TASK BRIEF: Would you go through the records below and copy each line with the string "target"?

§ §

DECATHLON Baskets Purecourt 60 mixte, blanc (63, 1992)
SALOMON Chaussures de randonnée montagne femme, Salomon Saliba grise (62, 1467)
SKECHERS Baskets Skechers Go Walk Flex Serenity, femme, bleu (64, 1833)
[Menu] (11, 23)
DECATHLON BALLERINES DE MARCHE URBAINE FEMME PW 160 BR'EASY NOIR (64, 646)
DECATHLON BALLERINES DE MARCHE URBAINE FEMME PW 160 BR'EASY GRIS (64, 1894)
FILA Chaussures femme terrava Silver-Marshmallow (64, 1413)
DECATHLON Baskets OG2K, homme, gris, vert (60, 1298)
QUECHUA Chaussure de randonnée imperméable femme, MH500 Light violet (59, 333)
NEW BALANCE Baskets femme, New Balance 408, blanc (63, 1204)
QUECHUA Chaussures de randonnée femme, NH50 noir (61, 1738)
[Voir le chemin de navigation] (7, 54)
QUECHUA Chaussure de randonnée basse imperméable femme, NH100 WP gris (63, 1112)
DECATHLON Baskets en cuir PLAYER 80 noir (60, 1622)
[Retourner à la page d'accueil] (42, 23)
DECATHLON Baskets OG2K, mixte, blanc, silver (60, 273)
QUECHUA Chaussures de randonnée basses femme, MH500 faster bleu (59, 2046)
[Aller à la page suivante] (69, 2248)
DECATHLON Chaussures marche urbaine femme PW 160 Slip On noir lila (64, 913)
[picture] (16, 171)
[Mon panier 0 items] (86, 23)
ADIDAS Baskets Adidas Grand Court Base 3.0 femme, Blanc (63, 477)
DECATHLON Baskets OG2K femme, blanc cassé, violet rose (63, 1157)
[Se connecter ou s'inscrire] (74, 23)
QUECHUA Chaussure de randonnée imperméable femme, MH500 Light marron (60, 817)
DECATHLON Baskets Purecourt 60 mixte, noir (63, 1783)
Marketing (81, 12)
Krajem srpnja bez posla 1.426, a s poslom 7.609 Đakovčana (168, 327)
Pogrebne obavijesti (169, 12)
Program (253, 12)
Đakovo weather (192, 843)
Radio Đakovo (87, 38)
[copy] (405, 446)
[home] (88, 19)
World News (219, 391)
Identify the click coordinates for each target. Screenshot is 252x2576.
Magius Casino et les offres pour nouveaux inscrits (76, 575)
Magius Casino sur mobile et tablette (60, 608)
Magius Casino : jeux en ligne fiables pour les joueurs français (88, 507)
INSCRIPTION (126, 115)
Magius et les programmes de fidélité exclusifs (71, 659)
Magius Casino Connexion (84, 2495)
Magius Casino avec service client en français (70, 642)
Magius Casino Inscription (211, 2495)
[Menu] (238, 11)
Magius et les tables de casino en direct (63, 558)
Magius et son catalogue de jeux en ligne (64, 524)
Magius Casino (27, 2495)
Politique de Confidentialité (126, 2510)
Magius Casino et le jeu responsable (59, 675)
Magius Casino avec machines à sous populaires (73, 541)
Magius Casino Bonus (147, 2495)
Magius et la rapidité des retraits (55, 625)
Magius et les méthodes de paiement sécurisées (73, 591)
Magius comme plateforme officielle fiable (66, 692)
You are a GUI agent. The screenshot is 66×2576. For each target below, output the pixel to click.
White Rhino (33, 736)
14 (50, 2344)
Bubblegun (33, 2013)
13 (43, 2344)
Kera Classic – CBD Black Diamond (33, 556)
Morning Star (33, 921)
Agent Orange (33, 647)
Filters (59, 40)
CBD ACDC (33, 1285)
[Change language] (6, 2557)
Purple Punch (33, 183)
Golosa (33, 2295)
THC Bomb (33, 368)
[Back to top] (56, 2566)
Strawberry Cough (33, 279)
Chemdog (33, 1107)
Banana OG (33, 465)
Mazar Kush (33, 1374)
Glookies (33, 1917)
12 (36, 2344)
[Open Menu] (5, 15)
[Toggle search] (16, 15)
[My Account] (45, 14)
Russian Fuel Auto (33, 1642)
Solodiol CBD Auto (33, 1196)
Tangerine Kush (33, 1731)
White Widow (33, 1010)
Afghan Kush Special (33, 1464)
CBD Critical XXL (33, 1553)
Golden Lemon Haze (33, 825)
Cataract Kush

§ §

RESULT:
Identify the click coordinates for each target. Screenshot is 252x2576.
You are a GUI agent. The screenshot is 66×2576. For each target below, output the pixel to click.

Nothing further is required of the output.